Our characterization of the model as "unified" primarily refers to

(1) the ability of our approach to jointly process 1D molecular sequences, 3D molecular structures, and text within a single framework, enabling comprehensive learning across all of them. Furthermore,

(2) our model is pre-trained on tasks involving these related modalities, ensuring throughout interactions between 1D, 3D, and textual information during pre-training, rather than requiring separate pre-training stages for each modality.

(3) We also emphasize unified as it does not rely on external encoders for the different modalities, which distinguishes it from approaches that require external 3D encoders or other specialized components.

The reviewer repeatedly challenge the ‘unified’ must contain comprehension and generation capabilities.

(1) We refer GPT’s answer to this question: “In summary, a "unified model" in deep learning generally refers to a versatile, multitasking model that can handle a variety of tasks with a single underlying architecture. While many such models are capable of both understanding and generation, being "unified" does not inherently require competence in both areas. The unified nature often refers more to the model's architectural flexibility and task adaptability rather than specific capabilities in understanding and generation.”

(2) If the reviewer insists this should be modified, we are open to revise the claim as we responded before. Please kindly reconsider the contribution of our method/framework instead of only the term characterization.

An unbounded representation space should not necessarily be viewed as a disadvantage. It allows for more diverse representations compared to a finite token space and often results in better performance than discrete architectures in comprehension tasks. The primary purpose of discretization is to enable generation, as demonstrated in various multi-modal LLM works. This often involves sacrificing some comprehension performance to achieve generative capabilities. The authors did not clearly justify the choice of the E3FP algorithm over a 3D molecular encoder. Additionally, it is difficult to claim that the discretization process can be reversed, given the use of mod and hash operations.

We do not claim that unbounded representation space is a disadvantage, what we want to say is that discrete representation is more suitable for our framework. The primary motivation for using E3FP lies in its ability to support the cross modeling of 1D molecular sequences, 3D molecular structures, and text with minimal modifications to the architecture of LLMs. By transforming 3D molecular structures into discrete tokens, we enable seamless integration into the pre-training framework of LLMs without the need for external encoders or complex late-stage alignment mechanisms.

Regarding the reversibility of the discretization process, we agree that the use of mod and hash operations inherently introduces a small probability of collisions. However, these collisions are extremely rare.

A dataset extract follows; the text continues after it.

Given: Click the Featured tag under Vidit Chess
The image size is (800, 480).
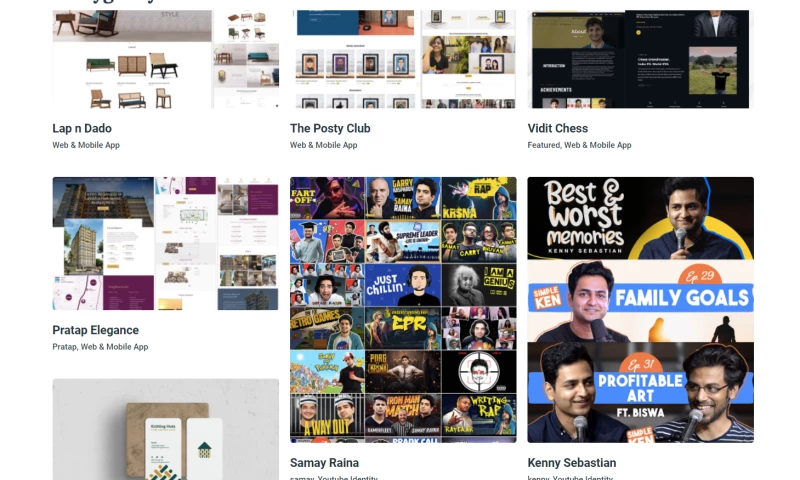Looking at the screenshot, I should click(544, 145).
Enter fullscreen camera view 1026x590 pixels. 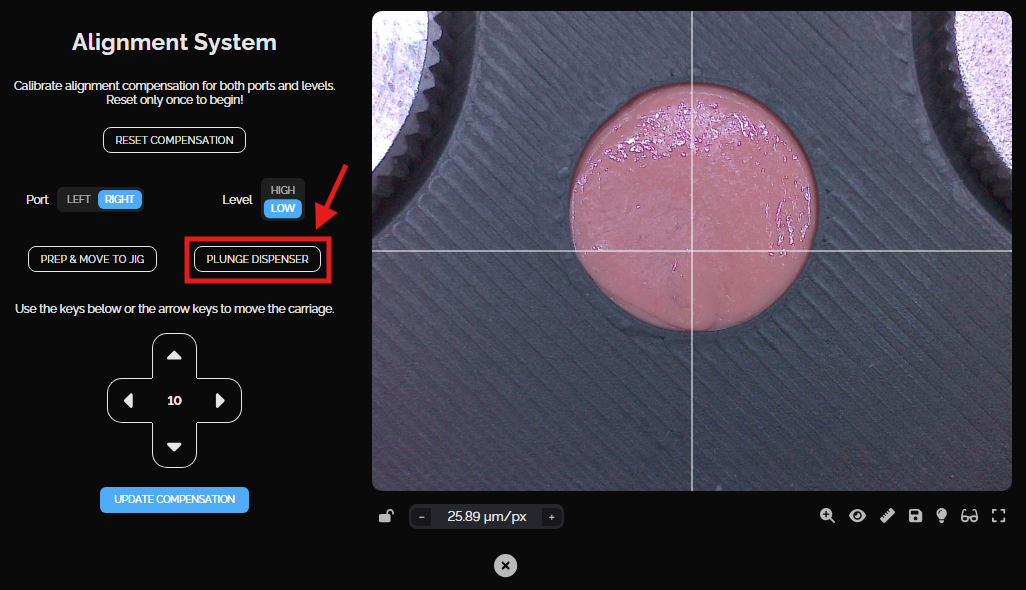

Additionally, we believe that a well-designed reverse model should be capable of reconstructing the overall 3D molecular structure from a sequence of 3D tokens. By leveraging the context provided by the sequence, such a model could resolve potential conflicts arising from rare token collisions.

评论

Llama and Mistral are not GPT-based architectures... GPT, Llama, and Mistral are all decoder-only architectures, known for their strong generative capabilities. I am curious how their comprehension performance compares to encoder-decoder architectures, like T5. And the authors did not clearly justify the choice of T5 over decoder-only architectures.

Several of the baseline models we compare against, such as MolX [1] and 3D-MoLM[2], are based on decoder-only architectures like Llama. Our results consistently outperform these baselines across various tasks, which provides some evidence that our approach effectively leverages the T5 architecture for molecular modeling. However, we do not claim that encoder-decoder architectures like T5 are inherently better or worse than decoder-only architectures like GPT, Llama, or Mistral in the molecular domain.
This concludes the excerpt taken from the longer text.